◆ Extract:
As much as I bemoan the poor public of image of science fiction by mainstream readers, there's an even worse injustice going on. Some people in those very same slighted genre circles are often quick to dismiss a certain type of book: media tie-ins. These are the books that are based on a story most often found in another media (like film, television, and games) but could be sourced from other literary properties as well. These are the Star Wars, Star Trek, and Dungeons and Dragons prose novels that the bookstores like to relegate to the end of the science fiction and fantasy bookshelf section. They are positioned like an appendix in a non-fiction book "in case you're interested in more reading." You know, if you've run out of other things to read.

I think we can agree that the only losers in literary snobbery are the snobs themselves. Media tie-ins can be just as entertaining as any other kind of book. Sure they can suffer pitfalls like poor writing and characterization, but so can mainstream books or any other kind of novel. Even Stephen King wrote stinkers. Here's the thing most people don't consider: media tie-in books can also be home to whip-smart writing and crackerjack plotting. It can be the home of some of the most colorful characters you'll find in the written word. You want action? Mystery? Suspense? All of that can be found in the pages of media tie-ins.

◆ Prompt a:
Answer these from the text on media tie-ins:
(i) Where in the bookstore are these novels placed?
(ii) Which author does the text say wrote stinkers?
(iii) Which three franchises are named as sources of such prose novels?

◆ Data extract:
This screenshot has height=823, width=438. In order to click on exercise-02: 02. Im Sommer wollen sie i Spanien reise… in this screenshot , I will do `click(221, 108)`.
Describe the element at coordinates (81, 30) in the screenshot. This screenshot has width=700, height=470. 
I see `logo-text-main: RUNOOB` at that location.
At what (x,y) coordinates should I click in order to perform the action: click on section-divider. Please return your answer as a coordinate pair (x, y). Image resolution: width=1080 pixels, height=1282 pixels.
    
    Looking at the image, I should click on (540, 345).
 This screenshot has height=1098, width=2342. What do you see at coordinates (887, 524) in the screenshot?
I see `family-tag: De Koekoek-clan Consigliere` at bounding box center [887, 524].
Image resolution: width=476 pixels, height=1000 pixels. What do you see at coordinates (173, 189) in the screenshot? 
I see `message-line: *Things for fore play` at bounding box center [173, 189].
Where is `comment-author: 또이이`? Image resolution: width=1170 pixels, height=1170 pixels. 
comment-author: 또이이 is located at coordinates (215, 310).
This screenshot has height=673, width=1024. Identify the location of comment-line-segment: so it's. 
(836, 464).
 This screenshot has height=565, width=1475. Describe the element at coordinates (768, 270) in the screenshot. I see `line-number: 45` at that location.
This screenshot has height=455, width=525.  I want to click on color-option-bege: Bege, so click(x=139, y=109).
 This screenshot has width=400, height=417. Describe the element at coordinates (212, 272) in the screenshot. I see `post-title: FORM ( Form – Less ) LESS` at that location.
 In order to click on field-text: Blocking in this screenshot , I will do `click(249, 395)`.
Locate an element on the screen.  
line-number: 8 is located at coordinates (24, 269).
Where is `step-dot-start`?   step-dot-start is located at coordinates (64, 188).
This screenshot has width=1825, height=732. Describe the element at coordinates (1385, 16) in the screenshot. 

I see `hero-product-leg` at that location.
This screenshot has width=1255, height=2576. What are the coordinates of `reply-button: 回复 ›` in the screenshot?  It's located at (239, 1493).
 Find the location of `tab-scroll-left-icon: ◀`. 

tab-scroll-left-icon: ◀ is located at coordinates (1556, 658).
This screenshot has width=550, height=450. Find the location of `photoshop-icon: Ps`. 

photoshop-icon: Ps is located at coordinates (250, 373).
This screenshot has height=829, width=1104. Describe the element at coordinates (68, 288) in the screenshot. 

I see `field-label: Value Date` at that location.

◆ Prompt b:
Recast the listing as a numbered list, covering everything from the line containing "In order to click on field-text: Blocking" down to the end of the listing, with blank lines left out.

◆ Output a:
(i) At the end of the science fiction and fantasy bookshelf section.
(ii) Stephen King.
(iii) Star Wars, Star Trek, and Dungeons and Dragons.

◆ Output b:
1.  In order to click on field-text: Blocking in this screenshot , I will do `click(249, 395)`.
2. Locate an element on the screen.  
3. line-number: 8 is located at coordinates (24, 269).
4. Where is `step-dot-start`?   step-dot-start is located at coordinates (64, 188).
5. This screenshot has width=1825, height=732. Describe the element at coordinates (1385, 16) in the screenshot. 
6. I see `hero-product-leg` at that location.
7. This screenshot has width=1255, height=2576. What are the coordinates of `reply-button: 回复 ›` in the screenshot?  It's located at (239, 1493).
8.  Find the location of `tab-scroll-left-icon: ◀`. 
9. tab-scroll-left-icon: ◀ is located at coordinates (1556, 658).
10. This screenshot has width=550, height=450. Find the location of `photoshop-icon: Ps`. 
11. photoshop-icon: Ps is located at coordinates (250, 373).
12. This screenshot has height=829, width=1104. Describe the element at coordinates (68, 288) in the screenshot. 
13. I see `field-label: Value Date` at that location.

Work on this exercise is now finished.